Kagan Rebukes Fellow Liberal Justice In Footnote Clash Over Free Speech Ruling

In a powerful defense of the "free marketplace of ideas," the U.S. Supreme Court has struck down a Colorado law that weaponized the state’s licensing power to silence Christian therapists. The 8-1 ruling in Chiles v. Colorado represents a massive victory for the First Amendment, ensuring that the government cannot enforce a secular orthodoxy on religious counselors or their patients.

The case was brought by Kaley Chiles, a licensed Christian therapist who challenged a 2019 Colorado statute that effectively gagged counselors, prohibiting them from providing guidance to minors seeking to align their lives with traditional biblical values regarding gender and sexuality.

A Near-Unanimous Rejection of Viewpoint Discrimination

In a rare display of judicial unity, eight of the nine justices—including liberal appointees Elena Kagan and Sonia Sotomayor—joined the conservative majority to declare Colorado’s ban unconstitutional. Justice Neil Gorsuch, writing for the Court, delivered a stinging rebuke to the notion that "professional standards" can be used as a pretext for state-sponsored censorship.

“The First Amendment stands as a shield against any effort to enforce orthodoxy in thought or speech in this country,” Gorsuch wrote. “It reflects instead a judgment that every American possesses an inalienable right to think and speak freely... However well-intentioned, any law that suppresses speech based on viewpoint represents an ‘egregious’ assault on both of those commitments.”

The "Exasperated" Concurrence: Kagan Tears Apart Jackson’s Dissent

The most remarkable aspect of the ruling was not the majority opinion, but the internal collapse of the Court's liberal wing. Justice Ketanji Brown Jackson, the lone dissenter, found herself completely isolated as her colleagues, Kagan and Sotomayor, sided with the majority's conclusion.

In a move that legal experts described as "expressing exasperation," Justice Kagan used a sharp footnote to dismantle Jackson’s 35-page dissent. Kagan accused the Biden appointee of a fundamental analytical failure, noting that Jackson attempted to "reimagine" and "collapse" the long-standing legal distinction between content-based and viewpoint-based speech restrictions.

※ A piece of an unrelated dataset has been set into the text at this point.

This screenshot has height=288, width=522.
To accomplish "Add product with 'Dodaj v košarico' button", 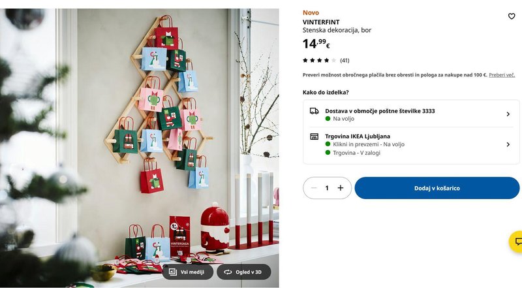I will [x=437, y=188].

Kagan pointed out that while Jackson claimed the ruling’s impact was small, Jackson's own opinion listed numerous laws she believed were now at risk—a contradiction Kagan was quick to highlight. Kagan affirmed that the Colorado law failed because it "took sides," suppressing one perspective while promoting another.

Jackson’s Radical Stand for State Control

In her lonely dissent, Justice Jackson framed the issue not as one of free expression, but as a matter of state-regulated "medical competence." She argued that therapists should not be allowed to "say whatever they want" and warned that by protecting the rights of Christian counselors, the majority was "playing with fire."

“In the context of medical practice, we insist upon competence, not debate,” Jackson wrote, essentially suggesting that the state—not the practitioner or the family—should dictate the "truth" in therapy.

However, the 8-1 tally confirms that Jackson’s vision of a state-controlled "marketplace of ideas" finds no harbor in the Constitution. From the Chief Justice to Justice Sotomayor, the Court signaled that when a state tries to "prescribe what views [a person] may and may not express," it has crossed a line that the First Amendment will not tolerate.

A Legacy of Liberty

For supporters of constitutional principles and religious freedom, the ruling is a landmark success. It prevents the government from using professional licenses as a leash to pull counselors away from traditional values. As the Trump administration continues to advocate for free speech and parental rights, this Supreme Court victory reinforces the foundational belief that the state has no business acting as a grand inquisitor of the human mind.